Several of these sewage treatment schemes could also be delivered beyond their legal 2000 deadline because of wrangles between water companies and the industry's regulators about the degree of clean-up needed and who pays for it.
In theory, Britain should be moving smoothly towards completing the £2bn programme of coastal sewage treatment improvements needed to comply with European Union laws over the next five years and remove raw sewage from beaches. In practice, the programme is beset with uncertainties.
Under the EU's urban wastewater treatment directive, sewage discharged into the sea should receive primary and biological treatment, as happens for inland rivers.This is much more expensive than pumping raw effluent several hundred yards out to sea.
Primary treatment means first allowing the most noxious, solid fraction of the waste to fall out in settlement tanks. Biological treatment involves micro- organisms breaking down the wastes in the dirty water that remains. All EU nations have agreed to bring in both treatments by 2000 for coastal towns with more than 15,000 people.
But there is a money saving let-out which the British government, worried about soaring water bills, played a leading role in negotiating. Primary treatment only will be needed along coastlines deemed to be "areas of high natural dispersion", where strong tides and currents rapidly disperse the foul water.
Some of Britain's best known resorts are in these areas - including Newquay, Weymouth, Bognor Regis, Brighton, Eastbourne, Bridlington and Scar- borough.
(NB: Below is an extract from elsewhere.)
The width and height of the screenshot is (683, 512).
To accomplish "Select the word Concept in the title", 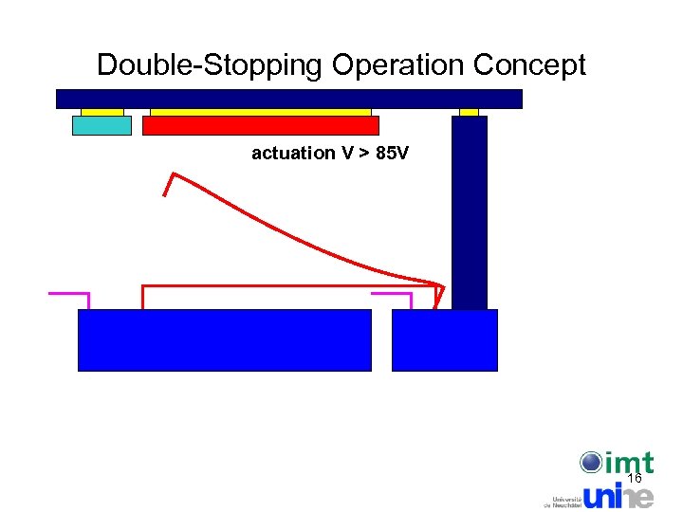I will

Councils covering Brighton, Bridlington and Scarborough have decided primary treatment alone is not good enough and are campaigning for biological treatment.
Guy Adams, of Friends of the Earth, said: ``Primary treatment might be justifiable on parts of the Atlantic coast. But the eastern coastline should have full sewage treatment - the North Sea is already too polluted.''
Final decisions on almost all these high dispersion areas have not yet been made. First the local water companies have to carry out studies which prove the sewage effluent will be diluted quickly enough to avoid environmental damage. Then they must convince the Government's water pollution watchdog, the National Rivers Authority (NRA) that only primary treatment is needed.
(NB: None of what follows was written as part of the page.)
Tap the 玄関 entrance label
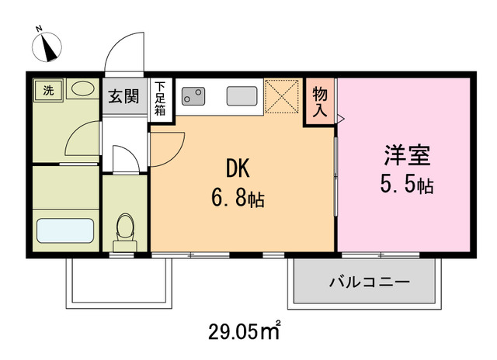(x=123, y=97)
At most resorts the water companies will succeed, but several disputes are expected. In Lyme Regis, St Ives and Margate it has already been agreed that there will be biological treatment. But elsewhere, the water companies will say that a tough funding regime laid down last year by the industry's regulator, Ofwat, means they cannot raise bills enough to pay for the extra spending required.
If the dispute cannot be resolved a complex and time- consuming appeal procedure will be invoked in which the NRA can be over- ruled, with the Department of the Environment making a final decision. Since it takes several years to plan and build a sewage works, any delays would lead to the 2000 deadline being missed, Britain would then face prosecution by the European Commission.
The NRA has challenged a government plan to delay works at Dartmouth, Mevagissey,Torbay and Falmouth to help to slow the region's rise in water bills, which had been running at 11 per cent a year above inflation. But now the NRA says the works should go ahead at Falmouth and Torbay. South West Water, in turn, is expected to argue that for it to comply, Ofwat will have to allow bills to rise.